In his image taken September 26, 2022 by the Italian satellite LICIACube, moments after NASA's DART spacecraft collided with Dimorphos, rocky debris can be seen fanning out from the smaller asteroid below its larger binary partner, Didymos. [ASI/NASA] By BlueShift |
A NASA spacecraft that purposely smashed into the moonlet asteroid Dimorphos in 2022 pushed the space rock and its larger companion Didymos into a slightly different orbit around the Sun, per new research published March 6.
Previous research had shown that the US space agency's Double Asteroid Redirection Test (DART) spacecraft had pushed Dimorphos into a smaller, faster orbit around Didymos.
The DART test was designed to assess whether humanity could protect Earth from threatening space rocks. It was not based on an actual threat to Earth.
But the successful experiment and additional analysis offers a solid data point to mount a defense if any such eventual threat is detected, researchers said.
The aluminum telescope of NASA’s Near-Earth Object Surveyor mission is attached to its flight base frame at a Space Dynamics Laboratory clean room in the US state of Utah, in September 2025. [Space Dynamics Laboratory/Allison Bills]
"This study marks a notable step forward in our ability to prevent future asteroid impacts on Earth," the team of international researchers wrote in a paper published in the journal Science Advances.
Their observations showed the DART test marked "the first time a human-made object has measurably altered the path of a celestial body around the Sun," NASA said in a statement.
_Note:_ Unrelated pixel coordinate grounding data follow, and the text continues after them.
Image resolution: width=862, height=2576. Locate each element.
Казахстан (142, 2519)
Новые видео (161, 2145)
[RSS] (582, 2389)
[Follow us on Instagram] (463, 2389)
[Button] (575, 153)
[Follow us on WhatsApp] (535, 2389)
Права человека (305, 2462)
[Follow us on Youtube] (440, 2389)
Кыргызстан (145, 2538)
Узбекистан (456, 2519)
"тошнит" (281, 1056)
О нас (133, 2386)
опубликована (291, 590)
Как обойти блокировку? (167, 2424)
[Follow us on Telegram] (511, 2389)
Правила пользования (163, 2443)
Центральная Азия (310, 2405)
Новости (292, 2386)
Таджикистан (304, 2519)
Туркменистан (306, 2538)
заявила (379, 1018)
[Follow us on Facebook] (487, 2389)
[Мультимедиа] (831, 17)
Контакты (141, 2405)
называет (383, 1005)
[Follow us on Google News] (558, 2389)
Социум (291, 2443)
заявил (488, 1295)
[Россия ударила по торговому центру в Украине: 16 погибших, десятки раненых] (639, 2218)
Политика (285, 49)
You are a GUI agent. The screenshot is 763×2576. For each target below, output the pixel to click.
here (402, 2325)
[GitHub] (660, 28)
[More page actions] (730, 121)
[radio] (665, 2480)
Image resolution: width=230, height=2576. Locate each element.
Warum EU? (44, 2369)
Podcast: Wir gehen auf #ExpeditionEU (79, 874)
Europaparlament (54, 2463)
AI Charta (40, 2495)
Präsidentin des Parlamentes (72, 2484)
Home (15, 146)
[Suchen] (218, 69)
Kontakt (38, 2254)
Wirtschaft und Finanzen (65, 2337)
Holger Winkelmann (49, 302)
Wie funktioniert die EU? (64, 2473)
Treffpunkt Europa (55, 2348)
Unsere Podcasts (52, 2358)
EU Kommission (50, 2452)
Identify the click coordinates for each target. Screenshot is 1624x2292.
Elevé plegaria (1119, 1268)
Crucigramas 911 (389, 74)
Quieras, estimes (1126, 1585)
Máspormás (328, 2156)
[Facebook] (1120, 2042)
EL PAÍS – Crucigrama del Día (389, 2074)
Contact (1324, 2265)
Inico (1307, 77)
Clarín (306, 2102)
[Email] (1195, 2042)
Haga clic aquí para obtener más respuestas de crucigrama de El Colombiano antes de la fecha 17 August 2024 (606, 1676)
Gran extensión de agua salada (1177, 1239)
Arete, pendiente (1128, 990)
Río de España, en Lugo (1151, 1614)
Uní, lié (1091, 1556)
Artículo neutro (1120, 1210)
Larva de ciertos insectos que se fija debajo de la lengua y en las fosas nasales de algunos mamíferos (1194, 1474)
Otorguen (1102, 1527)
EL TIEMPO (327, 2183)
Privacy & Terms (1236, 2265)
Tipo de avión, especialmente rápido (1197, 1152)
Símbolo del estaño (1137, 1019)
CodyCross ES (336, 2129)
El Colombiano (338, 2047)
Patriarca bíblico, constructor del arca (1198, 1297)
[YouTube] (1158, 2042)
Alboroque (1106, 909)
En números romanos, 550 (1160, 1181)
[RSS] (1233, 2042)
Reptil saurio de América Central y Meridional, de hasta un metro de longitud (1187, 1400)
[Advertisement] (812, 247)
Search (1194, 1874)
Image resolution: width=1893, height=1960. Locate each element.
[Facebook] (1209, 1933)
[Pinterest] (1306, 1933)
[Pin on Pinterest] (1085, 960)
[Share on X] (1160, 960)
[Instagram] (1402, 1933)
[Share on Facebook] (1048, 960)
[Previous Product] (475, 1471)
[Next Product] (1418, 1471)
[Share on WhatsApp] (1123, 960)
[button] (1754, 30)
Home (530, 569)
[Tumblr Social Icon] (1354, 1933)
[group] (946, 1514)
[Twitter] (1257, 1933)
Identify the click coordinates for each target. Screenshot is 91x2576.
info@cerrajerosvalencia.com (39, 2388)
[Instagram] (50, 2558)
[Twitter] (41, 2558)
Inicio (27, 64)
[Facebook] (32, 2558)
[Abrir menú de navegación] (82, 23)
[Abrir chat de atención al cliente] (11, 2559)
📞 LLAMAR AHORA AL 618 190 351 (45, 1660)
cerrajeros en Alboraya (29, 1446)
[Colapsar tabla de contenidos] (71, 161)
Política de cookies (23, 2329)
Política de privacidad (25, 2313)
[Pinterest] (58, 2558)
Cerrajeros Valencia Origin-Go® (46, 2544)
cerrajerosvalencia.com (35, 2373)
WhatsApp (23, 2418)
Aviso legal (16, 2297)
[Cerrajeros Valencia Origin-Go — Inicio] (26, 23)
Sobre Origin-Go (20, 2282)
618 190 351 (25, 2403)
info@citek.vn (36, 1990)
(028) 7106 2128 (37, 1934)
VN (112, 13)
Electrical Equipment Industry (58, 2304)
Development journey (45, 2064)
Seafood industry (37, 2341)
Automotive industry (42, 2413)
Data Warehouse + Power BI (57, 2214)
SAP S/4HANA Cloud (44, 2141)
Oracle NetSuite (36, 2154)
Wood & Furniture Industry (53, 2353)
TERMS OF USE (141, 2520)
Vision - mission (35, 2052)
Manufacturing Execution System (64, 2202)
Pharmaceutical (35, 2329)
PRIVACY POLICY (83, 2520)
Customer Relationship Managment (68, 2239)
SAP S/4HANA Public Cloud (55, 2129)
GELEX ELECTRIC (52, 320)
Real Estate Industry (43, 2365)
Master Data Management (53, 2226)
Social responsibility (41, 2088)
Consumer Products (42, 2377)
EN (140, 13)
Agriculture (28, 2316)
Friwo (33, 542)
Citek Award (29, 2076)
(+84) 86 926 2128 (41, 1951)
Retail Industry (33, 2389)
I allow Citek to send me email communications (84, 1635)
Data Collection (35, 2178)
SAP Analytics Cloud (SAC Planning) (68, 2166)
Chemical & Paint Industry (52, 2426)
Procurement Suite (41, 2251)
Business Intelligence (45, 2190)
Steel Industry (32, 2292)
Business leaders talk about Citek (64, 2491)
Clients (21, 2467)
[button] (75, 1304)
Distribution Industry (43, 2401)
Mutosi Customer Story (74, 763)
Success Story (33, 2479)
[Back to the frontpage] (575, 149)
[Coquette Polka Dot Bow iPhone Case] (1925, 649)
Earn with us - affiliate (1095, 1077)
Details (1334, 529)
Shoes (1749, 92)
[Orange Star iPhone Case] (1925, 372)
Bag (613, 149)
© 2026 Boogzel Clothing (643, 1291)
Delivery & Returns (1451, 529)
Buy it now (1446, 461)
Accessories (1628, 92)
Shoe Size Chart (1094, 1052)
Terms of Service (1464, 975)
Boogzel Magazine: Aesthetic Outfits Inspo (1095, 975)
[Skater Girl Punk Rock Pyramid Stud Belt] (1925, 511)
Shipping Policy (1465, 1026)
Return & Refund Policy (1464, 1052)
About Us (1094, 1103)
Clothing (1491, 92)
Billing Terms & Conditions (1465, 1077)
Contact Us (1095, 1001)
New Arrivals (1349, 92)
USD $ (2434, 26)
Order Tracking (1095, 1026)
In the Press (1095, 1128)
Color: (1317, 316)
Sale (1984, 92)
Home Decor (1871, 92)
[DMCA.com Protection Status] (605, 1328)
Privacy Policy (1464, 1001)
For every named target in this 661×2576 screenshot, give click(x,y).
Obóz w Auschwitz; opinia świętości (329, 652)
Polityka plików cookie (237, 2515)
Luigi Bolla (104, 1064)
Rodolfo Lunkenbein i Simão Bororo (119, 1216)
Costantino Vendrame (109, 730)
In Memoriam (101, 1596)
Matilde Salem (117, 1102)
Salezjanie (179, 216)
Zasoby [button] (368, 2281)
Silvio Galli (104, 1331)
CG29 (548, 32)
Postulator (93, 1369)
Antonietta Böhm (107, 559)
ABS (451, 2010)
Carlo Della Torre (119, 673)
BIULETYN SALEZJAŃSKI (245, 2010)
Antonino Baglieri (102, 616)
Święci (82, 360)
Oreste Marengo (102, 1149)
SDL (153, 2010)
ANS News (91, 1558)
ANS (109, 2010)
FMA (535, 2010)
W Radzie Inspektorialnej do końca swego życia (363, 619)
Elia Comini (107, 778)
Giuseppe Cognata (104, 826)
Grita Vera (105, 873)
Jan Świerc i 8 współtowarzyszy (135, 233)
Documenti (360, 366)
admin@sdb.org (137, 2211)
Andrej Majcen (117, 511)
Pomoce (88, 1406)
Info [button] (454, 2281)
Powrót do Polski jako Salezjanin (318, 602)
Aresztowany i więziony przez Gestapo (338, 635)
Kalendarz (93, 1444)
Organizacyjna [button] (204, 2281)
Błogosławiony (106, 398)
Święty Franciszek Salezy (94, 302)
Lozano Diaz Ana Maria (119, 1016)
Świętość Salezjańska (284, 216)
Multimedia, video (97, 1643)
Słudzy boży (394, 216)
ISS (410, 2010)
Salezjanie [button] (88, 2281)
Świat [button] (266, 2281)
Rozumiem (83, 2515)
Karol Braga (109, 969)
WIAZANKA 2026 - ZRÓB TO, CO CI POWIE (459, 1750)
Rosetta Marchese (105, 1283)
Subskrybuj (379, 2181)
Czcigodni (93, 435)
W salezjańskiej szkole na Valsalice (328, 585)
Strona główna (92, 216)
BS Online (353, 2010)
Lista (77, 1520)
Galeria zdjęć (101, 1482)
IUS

The DART spacecraft was designed, built and operated by the Johns Hopkins Applied Physics Laboratory for NASA’s Planetary Defense Coordination Office, which oversees planetary defense efforts.
It was humanity’s first attempt to intentionally move a celestial object.
Earlier research showed the smaller asteroid’s 12-hour orbital period around Didymos shortened by 33 minutes.
The new study shows the impact ejected so much material from the binary system that it also changed the binary’s orbital period around the Sun by 0.15 seconds.
"This is a tiny change to the orbit, but given enough time, even a tiny change can grow to a significant deflection," said Thomas Statler, lead scientist for solar system small bodies at NASA headquarters in Washington.
"The team’s amazingly precise measurement again validates kinetic impact as a technique for defending Earth against asteroid hazards and shows how a binary asteroid might be deflected by impacting just one member of the pair."
Tracking stellar occultations
The study's lead author Rahil Makadia told AFP his team tracked stellar occultations -- the moment when an asteroid passes in front of a star, causing a brief dimming for less than a second.
The team used this to obtain hyper-precise measurements of the asteroid's position, speed and shape, he said.
Measuring stellar occultations is challenging, according to NASA.
Astronomers have to be in the right place at the right time with several observing stations, sometimes miles apart, to track the predicted path of the asteroid in front of a specific star.
The team relied on volunteer astronomers around the globe who recorded 22 stellar occultations between October 2022 and March 2025.
Using that data along with years of additional observations, Makadia said the team was able to measure Didymos's orbit around the sun with precision.
"We were able to measure what this change was exactly," he said, and make computations that could assist with future "planetary defense efforts."
The DART test shows how spacecraft could assist, if a potentially hazardous asteroid is found to be on a collision course in the future.
According to NASA, the key is detecting near-Earth objects far enough in advance to send a "kinetic impactor."
NASA's Near-Earth Object (NEO) Surveyor mission -- a next-generation space survey telescope -- is the first to be built for planetary defense.
Managed by the agency's Jet Propulsion Laboratory, the mission will seek out some of the hardest-to-find near-Earth objects, such as dark asteroids and comets that do not reflect much visible light.